I’ll spend forever wondering if you knew
I was enchanted to meet you

“Enchanted,” Speak Now (2010)


The cycle goes like this — I pine for a few weeks, hating every time she pops up in my dreams and on my social media feed and in my life. I keep waiting to find out she’s dating some basic dude. I roll gimbap, share photos online, until the pining reaches a tipping point, and I slide into self-loathing and spend the next few weeks trying to remove her from my brain.

I pine for a few weeks, hating every time she pops up in my dreams and on my social media feed and in my life.

I roll more gimbap, share more photos, but as I think I’m moving along nicely, our paths cross again, and I’m thrown back to the top of the cycle, back to grumbling over how I wish we could at least be friends. If not that, then, could I get some kind of closure, no more of this oscillating between hope and despair?

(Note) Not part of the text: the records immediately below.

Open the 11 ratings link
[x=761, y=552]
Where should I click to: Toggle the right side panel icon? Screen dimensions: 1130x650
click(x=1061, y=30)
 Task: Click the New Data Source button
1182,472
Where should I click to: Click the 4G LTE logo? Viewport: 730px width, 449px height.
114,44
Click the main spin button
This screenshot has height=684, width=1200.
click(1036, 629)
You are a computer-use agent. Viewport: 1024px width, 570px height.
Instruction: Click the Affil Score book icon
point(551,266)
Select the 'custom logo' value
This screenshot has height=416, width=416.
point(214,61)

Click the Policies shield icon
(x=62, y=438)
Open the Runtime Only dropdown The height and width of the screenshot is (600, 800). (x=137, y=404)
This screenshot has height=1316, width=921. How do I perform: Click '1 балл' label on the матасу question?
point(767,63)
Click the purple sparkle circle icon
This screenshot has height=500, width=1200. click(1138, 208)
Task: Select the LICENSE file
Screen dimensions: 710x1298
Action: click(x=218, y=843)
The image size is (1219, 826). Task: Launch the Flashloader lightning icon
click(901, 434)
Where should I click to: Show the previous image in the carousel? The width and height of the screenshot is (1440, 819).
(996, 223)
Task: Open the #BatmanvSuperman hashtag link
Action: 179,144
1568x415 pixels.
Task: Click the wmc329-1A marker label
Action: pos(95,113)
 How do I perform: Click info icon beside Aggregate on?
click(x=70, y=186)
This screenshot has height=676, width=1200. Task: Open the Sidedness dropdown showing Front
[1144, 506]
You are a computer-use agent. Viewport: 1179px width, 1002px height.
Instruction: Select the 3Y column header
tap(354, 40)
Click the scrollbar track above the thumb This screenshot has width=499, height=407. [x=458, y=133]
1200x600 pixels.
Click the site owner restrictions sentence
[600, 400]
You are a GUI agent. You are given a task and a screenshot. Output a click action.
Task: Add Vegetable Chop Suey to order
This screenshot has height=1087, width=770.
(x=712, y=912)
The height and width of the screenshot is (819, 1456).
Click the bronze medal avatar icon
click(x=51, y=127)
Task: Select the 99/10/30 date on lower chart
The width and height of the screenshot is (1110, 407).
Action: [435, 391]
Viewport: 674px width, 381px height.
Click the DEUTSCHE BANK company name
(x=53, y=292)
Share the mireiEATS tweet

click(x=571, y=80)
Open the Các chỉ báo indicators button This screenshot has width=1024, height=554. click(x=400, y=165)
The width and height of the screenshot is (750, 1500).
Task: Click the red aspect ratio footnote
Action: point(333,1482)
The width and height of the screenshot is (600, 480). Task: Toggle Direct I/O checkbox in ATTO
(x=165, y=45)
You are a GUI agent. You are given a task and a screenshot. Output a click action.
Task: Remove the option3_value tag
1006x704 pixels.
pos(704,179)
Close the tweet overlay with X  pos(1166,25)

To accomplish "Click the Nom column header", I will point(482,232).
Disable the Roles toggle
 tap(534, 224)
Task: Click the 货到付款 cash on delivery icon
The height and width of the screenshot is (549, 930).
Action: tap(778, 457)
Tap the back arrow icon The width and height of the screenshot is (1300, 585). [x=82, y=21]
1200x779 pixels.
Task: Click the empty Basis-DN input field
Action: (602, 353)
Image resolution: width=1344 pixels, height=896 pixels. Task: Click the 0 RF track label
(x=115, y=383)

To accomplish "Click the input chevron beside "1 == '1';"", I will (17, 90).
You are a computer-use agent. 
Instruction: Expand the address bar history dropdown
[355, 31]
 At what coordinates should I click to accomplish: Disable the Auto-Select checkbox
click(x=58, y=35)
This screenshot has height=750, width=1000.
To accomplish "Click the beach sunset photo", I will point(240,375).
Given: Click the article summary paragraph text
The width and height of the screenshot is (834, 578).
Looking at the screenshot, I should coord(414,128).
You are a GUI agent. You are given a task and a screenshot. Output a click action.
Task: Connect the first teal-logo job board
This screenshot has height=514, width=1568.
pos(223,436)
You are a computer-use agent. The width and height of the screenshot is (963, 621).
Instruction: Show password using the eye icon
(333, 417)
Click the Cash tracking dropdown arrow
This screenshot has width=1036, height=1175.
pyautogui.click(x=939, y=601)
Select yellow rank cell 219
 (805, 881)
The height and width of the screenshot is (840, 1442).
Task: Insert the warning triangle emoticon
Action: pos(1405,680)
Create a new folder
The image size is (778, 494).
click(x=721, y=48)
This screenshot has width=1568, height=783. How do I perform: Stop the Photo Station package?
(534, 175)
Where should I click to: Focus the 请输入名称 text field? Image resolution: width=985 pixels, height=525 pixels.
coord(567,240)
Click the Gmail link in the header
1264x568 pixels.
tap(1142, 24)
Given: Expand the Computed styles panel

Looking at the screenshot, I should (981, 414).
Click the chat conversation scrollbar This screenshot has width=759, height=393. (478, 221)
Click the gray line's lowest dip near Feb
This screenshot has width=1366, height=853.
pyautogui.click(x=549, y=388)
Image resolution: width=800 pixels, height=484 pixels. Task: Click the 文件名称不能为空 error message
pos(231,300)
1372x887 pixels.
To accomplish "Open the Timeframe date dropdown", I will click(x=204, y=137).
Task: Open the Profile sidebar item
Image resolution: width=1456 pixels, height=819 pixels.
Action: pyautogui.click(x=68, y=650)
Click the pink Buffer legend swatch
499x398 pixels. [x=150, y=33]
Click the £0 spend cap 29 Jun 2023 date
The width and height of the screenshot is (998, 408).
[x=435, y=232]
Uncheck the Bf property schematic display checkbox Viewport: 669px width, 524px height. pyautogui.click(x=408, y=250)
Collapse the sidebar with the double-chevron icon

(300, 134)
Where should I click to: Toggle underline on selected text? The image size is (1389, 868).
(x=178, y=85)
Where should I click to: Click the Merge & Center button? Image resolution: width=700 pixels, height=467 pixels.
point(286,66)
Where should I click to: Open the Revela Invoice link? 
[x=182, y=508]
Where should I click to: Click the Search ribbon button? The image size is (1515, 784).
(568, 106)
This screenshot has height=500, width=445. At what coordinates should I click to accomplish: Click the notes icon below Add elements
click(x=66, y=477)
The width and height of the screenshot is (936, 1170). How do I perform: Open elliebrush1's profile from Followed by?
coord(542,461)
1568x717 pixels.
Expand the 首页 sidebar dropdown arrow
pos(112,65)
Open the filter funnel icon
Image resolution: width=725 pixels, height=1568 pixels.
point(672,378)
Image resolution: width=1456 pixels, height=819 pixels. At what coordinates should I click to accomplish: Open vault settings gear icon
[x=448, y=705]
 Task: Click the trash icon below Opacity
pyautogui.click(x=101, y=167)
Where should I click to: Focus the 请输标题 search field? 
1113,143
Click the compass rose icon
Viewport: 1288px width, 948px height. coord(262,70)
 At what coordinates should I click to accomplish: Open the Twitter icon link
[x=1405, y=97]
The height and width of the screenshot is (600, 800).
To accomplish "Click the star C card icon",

I’m not brave enough for that kind of finality yet, so instead, I wash two more cups of rice. I prep my fillings, season my rice, get my seaweed sheets from the freezer. And, then, as always, when I’m ready to roll, I cue up my Taylor Swift playlist on my phone, and I shove my feelings to the side, lose myself in the rote motions of filling and rolling gimbap, and wonder if Taylor Swift would eat this, if she would prefer gimbap with bulgogi or Spam or tuna, if she would like any of it at all.